I’ve spent a great deal of time in schools and communicating with teachers lately. Port-to-Port Consulting supports four schools among our list of client organizations: Charles A. Tindley Accelerated School, Galileo Charter School, Challenge Foundation Academy, and, most recently, Our Lady of Mount Carmel School. In addition, my youngest son is a student at Herron High School where he is bouncing from trouble-maker to star student, which leads to lots of conversations there.

Today, I’m taking part in the second day of the 2008 Indiana Charter School Conference at the Indiana Convention Center where representatives of the 40 charter schools in Indiana have come together to share best practices. A large number of the attendees are teachers, which is a compliment to the folks who run charter schools.

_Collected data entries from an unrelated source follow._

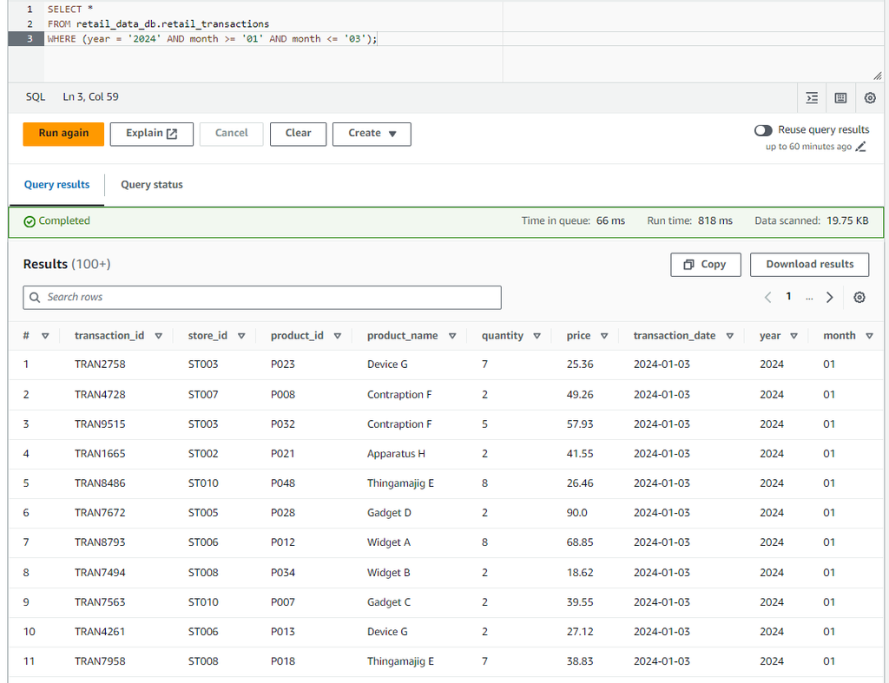Screen dimensions: 889x683
Task: Click the previous page chevron
Action: [x=767, y=297]
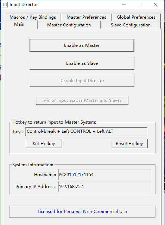Click the Input Director title bar icon

tap(5, 5)
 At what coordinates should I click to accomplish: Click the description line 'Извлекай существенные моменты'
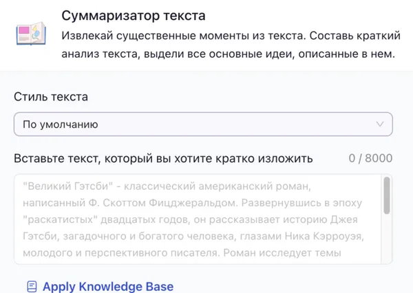(x=226, y=35)
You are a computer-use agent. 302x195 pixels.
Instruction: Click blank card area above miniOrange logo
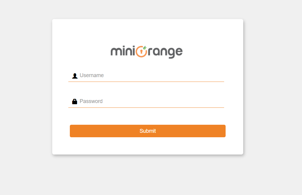[x=148, y=32]
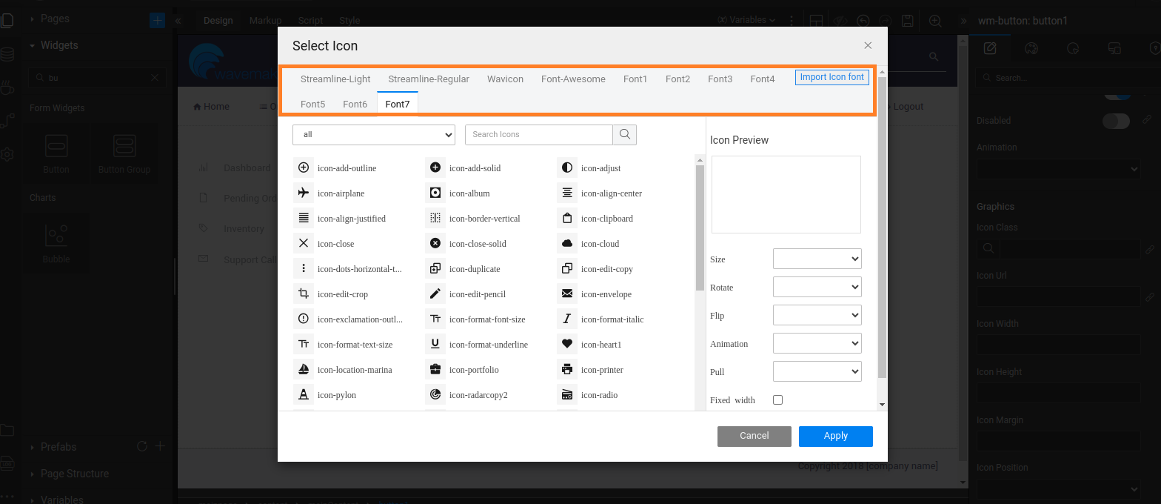Choose the icon-edit-pencil icon
Screen dimensions: 1161x504
[x=435, y=294]
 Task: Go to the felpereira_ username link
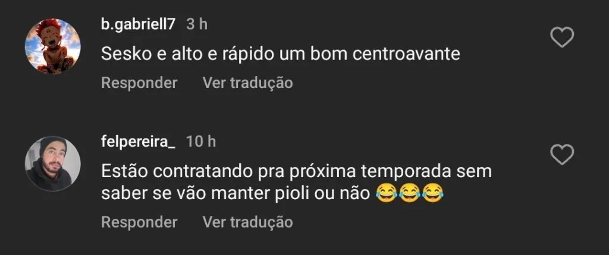pyautogui.click(x=138, y=141)
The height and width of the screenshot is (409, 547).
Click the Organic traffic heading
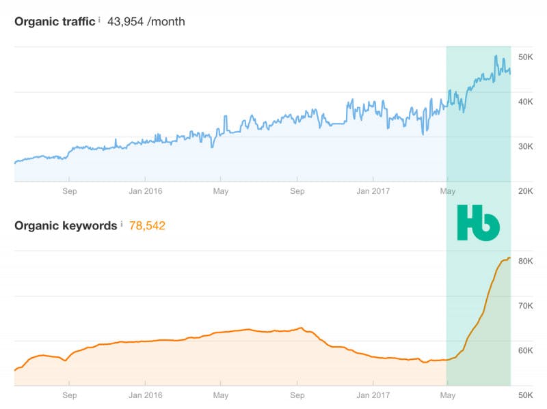pos(55,22)
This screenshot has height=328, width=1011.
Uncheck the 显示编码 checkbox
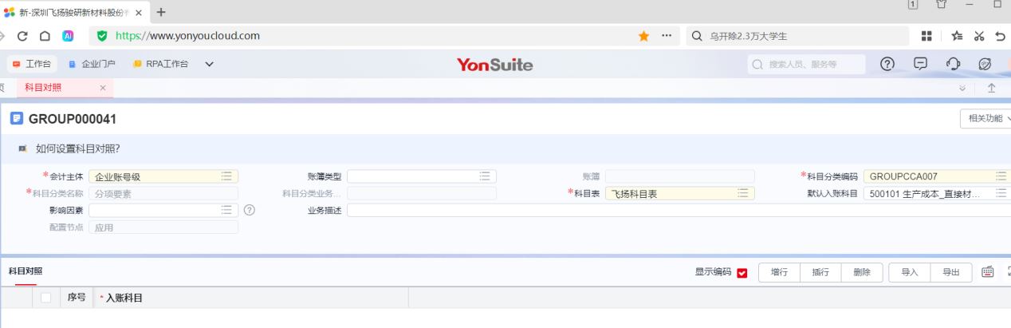(742, 273)
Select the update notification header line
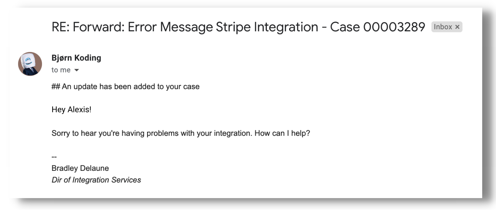496x210 pixels. [x=126, y=86]
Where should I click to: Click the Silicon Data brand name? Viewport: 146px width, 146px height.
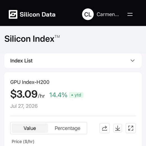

It’s been a while since I had such intense exposure to our teaching professionals. I’ve found that my opinions are influenced more by the media and society than I like to admit. You rarely hear the media saying good things about teachers. Spending time with teachers in the five schools listed above, and with teachers from the other Indiana charter schools, my faith has been restored. These teachers are every bit as good at what they do as the teachers who taught me. And let me be clear, with the exceptions of my third grade teacher and  a particularly bad Social Studies teacher in high school, I had some of the best teachers one could hope to have. They have bigger problems than my teachers did. They have much less public support than my teachers did. They don’t hear anything good being said about them in the media.

Every teacher should get to spend two days sharing with other teachers. The vendors who hope to sell their wares to the charter schools will probably feel disappointed in the response they got to their booths. Instead, they should consider their sponsorship of  this event as one of the best things they can do to help our society get better.